Las raíces griegas de las celebraciones navideñas


La Navidad es una de las celebraciones más importantes, y quizás la más preciada del cristianismo, llena de alegría y amor. Los países de todo el mundo celebran con diferentes costumbres y tradiciones. Existen un gran numero de similitudes entre las diferentes conmemoraciones, como el nacimiento de Cristo y la adoración de Dionisio en la antigua Grecia.

En diciembre, los antiguos griegos celebraron el nacimiento de Dioniso, llamándolo «Salvador» e «infante divino». Según la mitología griega, su madre, Semele, era una mujer mortal, pero su padre era Zeus, el rey de todos los dioses. El sacerdote de Dioniso tenía un bastón pastoral, al igual que Jesús, el Buen Pastor. Los antiguos griegos conmemoraban su renacimiento el 30 de diciembre de cada año.

Una de las costumbres navideñas más conocidas en todo el mundo cristiano es el canto de villancicos, canciones que se han escrito para la ocasión. Pero en la antigua Grecia también hubo «villancicos» específicos que celebraban el renacimiento de Dioniso.


El mismo gran escritor Homero compuso algunos de los villancicos dionisíacos durante su estancia en la isla de Samos, junto a un grupo de niños. En la antigua Grecia, los villancicos simbolizaban alegría, riqueza y paz, y los niños cantaban villancicos solo en los hogares de los ricos.

Los niños iban de casa en casa, sosteniendo una rama de olivo o de laurel adornada con lana (símbolo de salud y belleza) y diferentes tipos de frutas. Luego, los niños llevaron la rama de olivo a sus casas y la colgaron en las puertas, donde permanecería el resto del año.

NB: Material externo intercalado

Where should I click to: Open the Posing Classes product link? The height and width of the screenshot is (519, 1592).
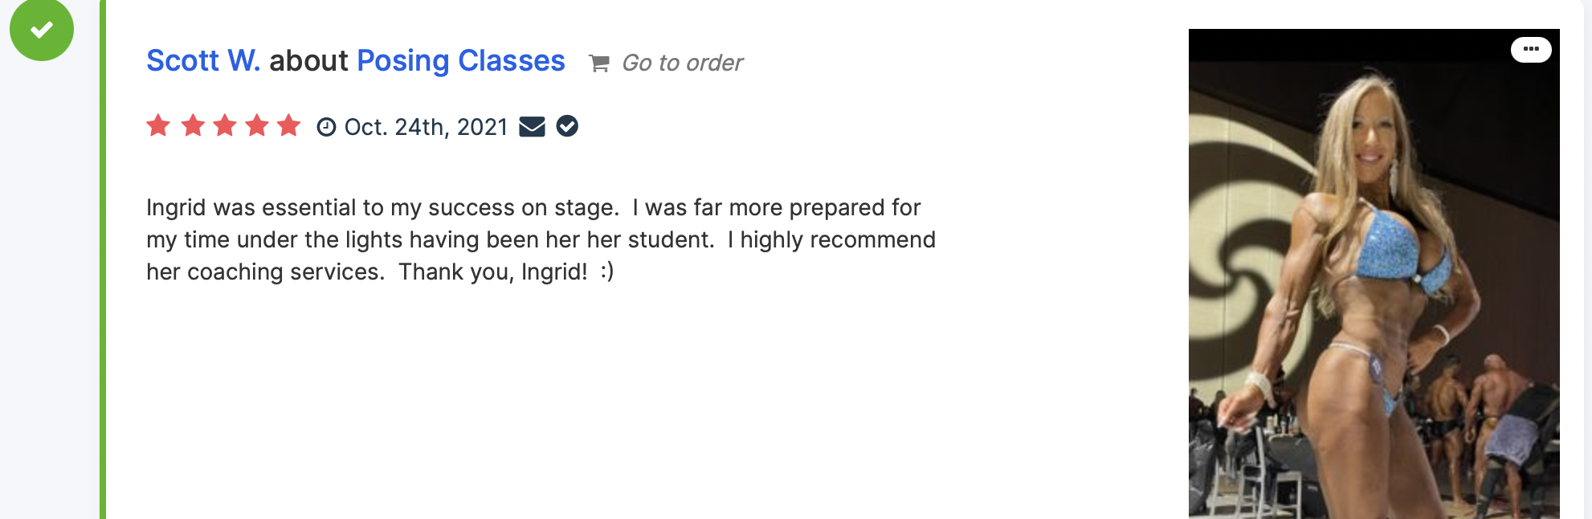[x=460, y=61]
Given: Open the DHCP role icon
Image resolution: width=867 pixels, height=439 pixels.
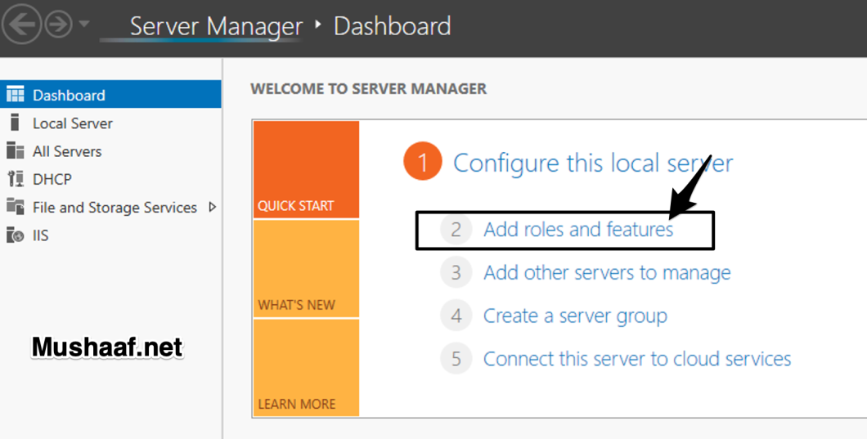Looking at the screenshot, I should click(x=15, y=179).
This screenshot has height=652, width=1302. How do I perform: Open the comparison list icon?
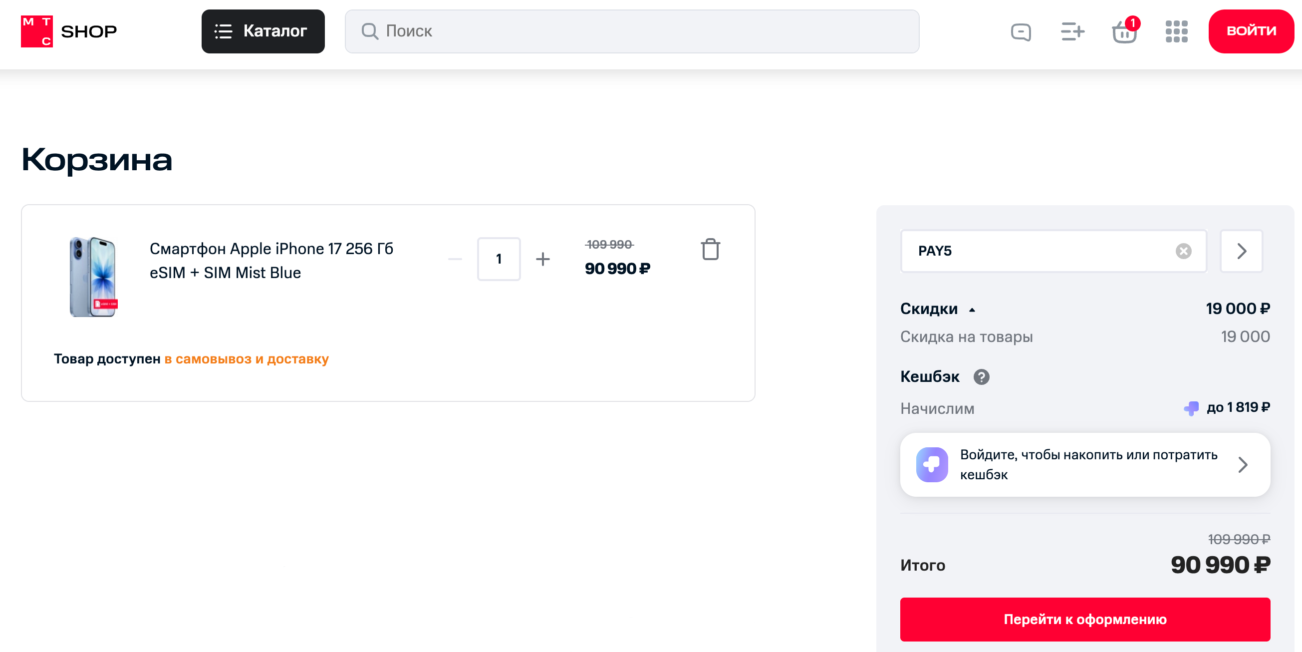point(1072,32)
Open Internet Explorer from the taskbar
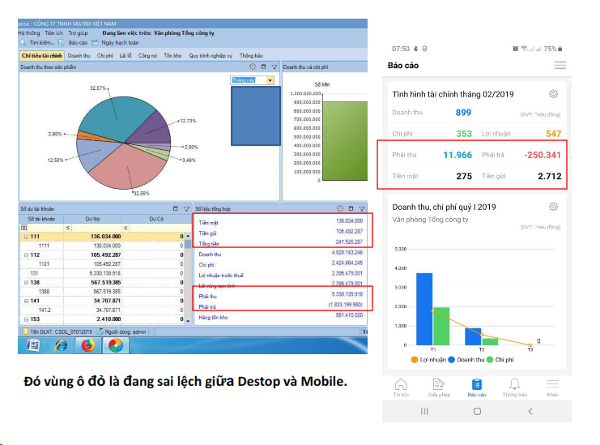This screenshot has width=600, height=445. [x=61, y=344]
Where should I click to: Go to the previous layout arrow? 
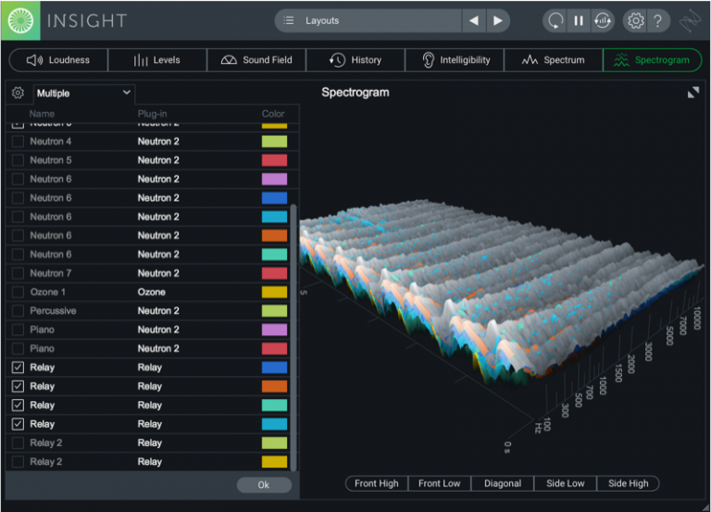[474, 20]
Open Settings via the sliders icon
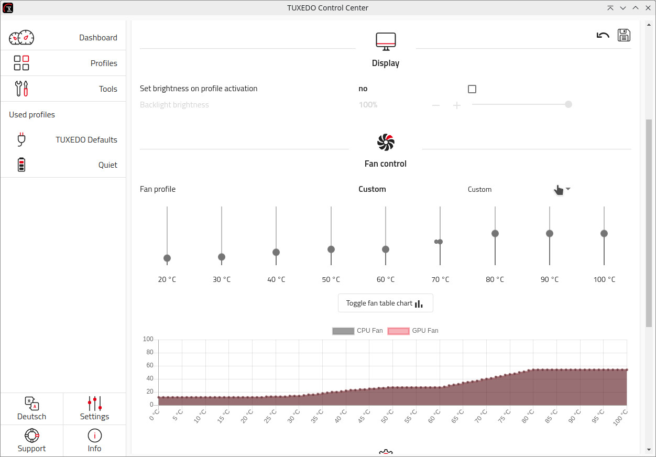This screenshot has height=457, width=656. pyautogui.click(x=94, y=409)
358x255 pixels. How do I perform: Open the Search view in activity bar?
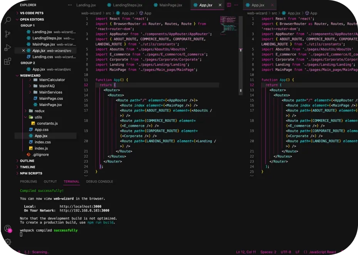point(7,20)
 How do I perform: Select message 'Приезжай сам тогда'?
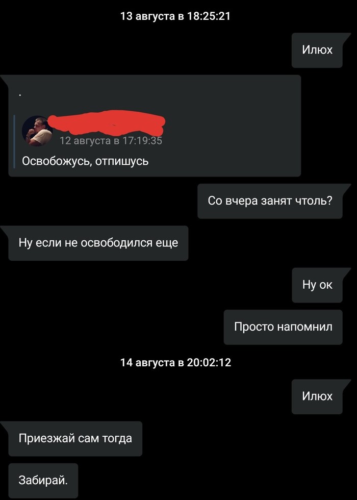[75, 438]
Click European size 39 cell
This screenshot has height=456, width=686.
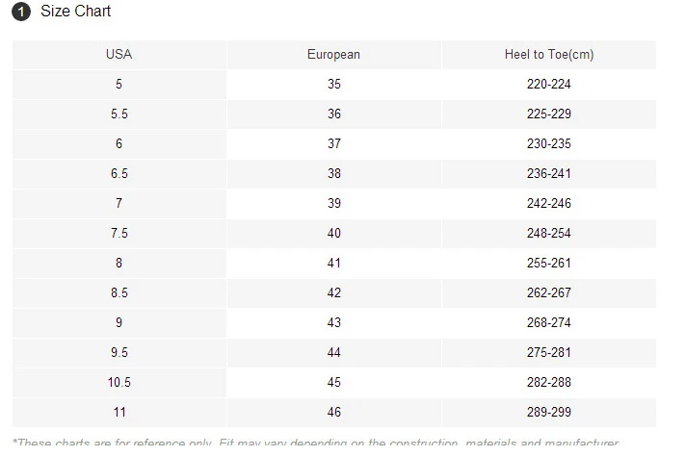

El árbol de Navidad moderno apareció por primera vez en Alemania a finales del siglo XVI. Sin embargo, fue utilizado por primera vez como símbolo del cristianismo por San Bonifacio de Inglaterra, quien sirvió como misionero en la Alemania pagana en los años 700.

Las tribus locales adoraban a los árboles y creían que el mundo se acabaría si se cortaba su árbol más grande, en un área central de lo que ahora es Alemania. San Bonifacio cortó el árbol él mismo, mostrando a las tribus que el mundo, de hecho, no terminó con el derribo del árbol. A partir de entonces, un árbol vivo fue el símbolo de la resurrección de Jesús en toda Alemania.

Los árboles de Navidad surgieron de Alemania para volverse mundialmente populares en el siglo XIX como hermosos símbolos de regocijo por el nacimiento de Jesucristo. El árbol fue adornado primero con frutas y luego con velas. La tradición moderna del árbol de Navidad llegó a Grecia por primera vez en 1833, cuando llegaron los bávaros para decorar el palacio del rey Otto.

Los antiguos griegos también solían decorar los templos antiguos con árboles, que simbolizan los sacrificios hechos a los dioses.

Santa Claus, que viaja por todo el mundo en Nochebuena entregando regalos en un trineo tirado por renos voladores, es otra semejanza impresionante con los antiguos tiempos paganos. Una tradición similar también existió durante la celebración de Dionisio en la antigua Grecia. El 30 de diciembre de cada año, se creía que su carro se transformaba en un trineo y los caballos se transformaban en caballos voladores para celebrar a su dios de la luz.

El pastel de Año Nuevo, que desde los primeros tiempos cristianos se ha llamado Vasilopita, o pastel de San Basilio, también se parece un poco a una antigua costumbre griega. Los antiguos griegos solían ofrecer a los dioses el “pan de fiesta” durante las fiestas rurales, como la Thalysia o la Thesmophoria.

En la época cristiana, se creía que San Basilio rellenaba un pastel con las joyas que la gente usaba para pagar sus impuestos al gobierno. El santo pensó que el impuesto era excesivo y ordenó que las joyas fueran devueltas al pueblo.

En ese momento era imposible determinar de quién pertenecían las joyas a quién, por lo que todos los artículos se hornearon en un pastel y las piezas se distribuyeron entre todos.